Rabbimiz, Kuran'da İslam ahlakına göre "gerçek iyiliğin" ne olduğunu da bildirerek tüm müminlere sahip olmaları gereken üstün ahlakı haber vermiştir. Bu, çok büyük bir rahmettir. Çünkü gerçek iyilik, toplumda bazı insanlar tarafından algılanan şeklinden tamamen farklıdır.
Kuran ahlakını yaşamayan kimseler iyiliği, insanın istediği zaman, karşı tarafa bir lütuf olarak bir yardımda bulunması olarak algılarlar. Öncelikle bu, kişinin sürekli olarak yaptığı bir davranış değil ancak zaman zaman uyguladığı bir tavırdır. Genellikle bu iyilikler yolda görülen bir dilenciye para vermek ya da yolculukta yaşlılara yer vermek gibi örneklerle sınırlıdır. Kuşkusuz bunlar da güzel davranışlardır. Ancak bunlar çoğu zaman kişinin menfaatlerini fazla zedelememesi şartıyla kabul edilir. Oysa Kuran'da iyiliğin gerçekte ne olduğu şöyle haber verilmiştir:
"Yüzlerinizi doğuya ve batıya çevirmeniz iyilik değildir. Ama iyilik, Allah'a, ahiret gününe, meleklere, Kitaba ve peygamberlere iman eden; mala olan sevgisine rağmen, onu yakınlara, yetimlere, yoksullara, yolda kalmışa, isteyip-dilenene ve kölelere (özgürlükleri için) veren; namazı dosdoğru kılan, zekatı veren ve ahidleştiklerinde ahidlerine vefa gösterenler ile zorda, hastalıkta ve mücadelenin kızıştığı zamanlarda sabredenler(in tutum ve davranışlarıdır). İşte bunlar, doğru olanlardır ve muttaki olanlar da bunlardır." (Bakara Suresi, 177)

Yapılacak İşler
A - Gerçek iyilik konulu metinden "Rabbimiz, Kuran'da İslam" sözleriyle başlayıp "şeklinden tamamen farklıdır." sözleriyle biten bölümü aynen yazın.
B - Gerçek iyilik konulu metne göre aşağıdaki soruları yanıtlayın:
(i) Kuran ahlakını yaşamayanların iyilik anlayışı genellikle hangi örneklerle sınırlıdır?
(ii) Alıntılanan ayette iyilik olmadığı söylenen davranış nedir?
(iii) Alıntılanan ayet hangi sureden ve kaçıncı ayettir?
Yalnızca bu metindeki bilgilere dayanın.

Malzeme
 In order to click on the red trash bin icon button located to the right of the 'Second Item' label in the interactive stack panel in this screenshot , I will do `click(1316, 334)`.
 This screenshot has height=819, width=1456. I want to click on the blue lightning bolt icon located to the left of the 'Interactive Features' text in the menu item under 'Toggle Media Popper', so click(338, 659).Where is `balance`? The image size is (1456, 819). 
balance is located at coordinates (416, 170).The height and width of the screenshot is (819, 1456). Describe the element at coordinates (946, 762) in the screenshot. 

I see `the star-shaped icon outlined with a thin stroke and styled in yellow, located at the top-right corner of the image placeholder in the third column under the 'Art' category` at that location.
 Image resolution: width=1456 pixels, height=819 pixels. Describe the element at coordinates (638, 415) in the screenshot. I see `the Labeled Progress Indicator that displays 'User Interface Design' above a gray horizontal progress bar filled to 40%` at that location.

Görev Yanıtları
A -
Rabbimiz, Kuran'da İslam ahlakına göre "gerçek iyiliğin" ne olduğunu da bildirerek tüm müminlere sahip olmaları gereken üstün ahlakı haber vermiştir. Bu, çok büyük bir rahmettir. Çünkü gerçek iyilik, toplumda bazı insanlar tarafından algılanan şeklinden tamamen farklıdır.

B -
(i) Yolda görülen bir dilenciye para vermek ya da yolculukta yaşlılara yer vermek.
(ii) Yüzleri doğuya ve batıya çevirmek.
(iii) Bakara Suresi, 177. ayet.